Die Bundestagsfraktion der Partei Die Linke beabsichtigt, gemeinsam mit den norddeutschen Landtagsfraktionen der Partei im November 2010 eine »Maritime Konferenz« durchzuführen, bei der zwar die Bereiche Häfen und Werften, nicht aber als eigenständiger Aspekt das Thema »Seeschiffahrt« bzw. »Seeleute« behandelt werden soll. Der Autor sieht in der Vernachlässigung dieses Aspektes eine Abkopplung der Linken von der historischen Bedeutung der Seeschiffahrt und eine Verkennung der Bedeutung dieses Wirtschaftszweiges für die Politik des Kapitals ebenso wie für die deutsche und internationale Arbeiterbewegung.
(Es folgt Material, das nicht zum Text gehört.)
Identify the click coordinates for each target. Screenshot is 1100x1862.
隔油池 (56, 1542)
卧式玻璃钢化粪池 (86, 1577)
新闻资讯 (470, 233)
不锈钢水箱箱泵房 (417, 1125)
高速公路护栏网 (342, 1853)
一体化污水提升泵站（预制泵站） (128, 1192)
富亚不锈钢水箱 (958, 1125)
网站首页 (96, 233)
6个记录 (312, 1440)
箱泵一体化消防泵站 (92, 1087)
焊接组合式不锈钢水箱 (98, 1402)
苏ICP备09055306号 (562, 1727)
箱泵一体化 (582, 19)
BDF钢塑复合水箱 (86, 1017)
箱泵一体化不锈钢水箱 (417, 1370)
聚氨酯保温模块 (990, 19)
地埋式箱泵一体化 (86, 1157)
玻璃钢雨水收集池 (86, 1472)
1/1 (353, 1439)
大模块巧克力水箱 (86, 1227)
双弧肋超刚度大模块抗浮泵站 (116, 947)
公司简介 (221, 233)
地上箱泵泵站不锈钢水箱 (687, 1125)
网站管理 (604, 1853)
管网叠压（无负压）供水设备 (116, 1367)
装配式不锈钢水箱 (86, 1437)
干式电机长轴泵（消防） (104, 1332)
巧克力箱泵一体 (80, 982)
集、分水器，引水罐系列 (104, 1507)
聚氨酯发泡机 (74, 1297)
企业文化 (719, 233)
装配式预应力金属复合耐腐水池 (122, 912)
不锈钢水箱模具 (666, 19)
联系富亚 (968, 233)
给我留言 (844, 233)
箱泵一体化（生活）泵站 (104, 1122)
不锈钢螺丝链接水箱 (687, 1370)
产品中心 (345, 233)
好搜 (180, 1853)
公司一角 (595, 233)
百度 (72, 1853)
Der Seeleute- und Hafenarbeiterstreik von 1896/97 dauerte über zwei Monate. Damals gab es noch kein Streikrecht. Das Risiko der Hafenarbeiter und Seeleute bestand darin, von heute auf morgen ihre gesamte Existenz zu verlieren. Dennoch beteiligten sich auf dem Höhepunkt des Arbeitskampfes 17000 Arbeiter, darunter fast 3000 Seeleute. Von Anfang an stand der Kampf der Seeleute in einer unmittelbaren Verbindung zum Kampf der Hafenarbeiter um bessere Arbeitsbedingungen. Eine der wichtigsten Forderungen der Seeleute war die Abschaffung der privaten Arbeitsvermittlung, die die Seeleute in die Abhängigkeit von Heuerbaasen (Arbeitsvermittler für einen Schiffskapitän) und »Landhaien« trieb. Eine der wichtigsten Forderungen der Hafenarbeiter war die Überwindung ihres Status als »Tagelöhner«, die erst nach 1918 bzw. 1945 mit der Schaffung der »Gesamthafenbetriebe« (GHB) erfüllt wurde. Der Arbeitskampf selbst, dem die Unternehmer mit Aussperrung und massivem staatlichen Terror begegneten, blieb erfolglos. Wichtigstes Resultat des Arbeitskampfes aber war die Organisation vor allem der Seeleute. Dieser Arbeitskampf bestätigte also, was Karl Marx und Friedrich Engels schon zuvor 1848 im »Kommunistischen Manifest« festgestellt hatten: »Das eigentliche Resultat ihrer Kämpfe ist nicht der unmittelbare Erfolg, sondern die immer weiter um sich greifende Vereinigung der Arbeiter« (MEW 4, S. 471).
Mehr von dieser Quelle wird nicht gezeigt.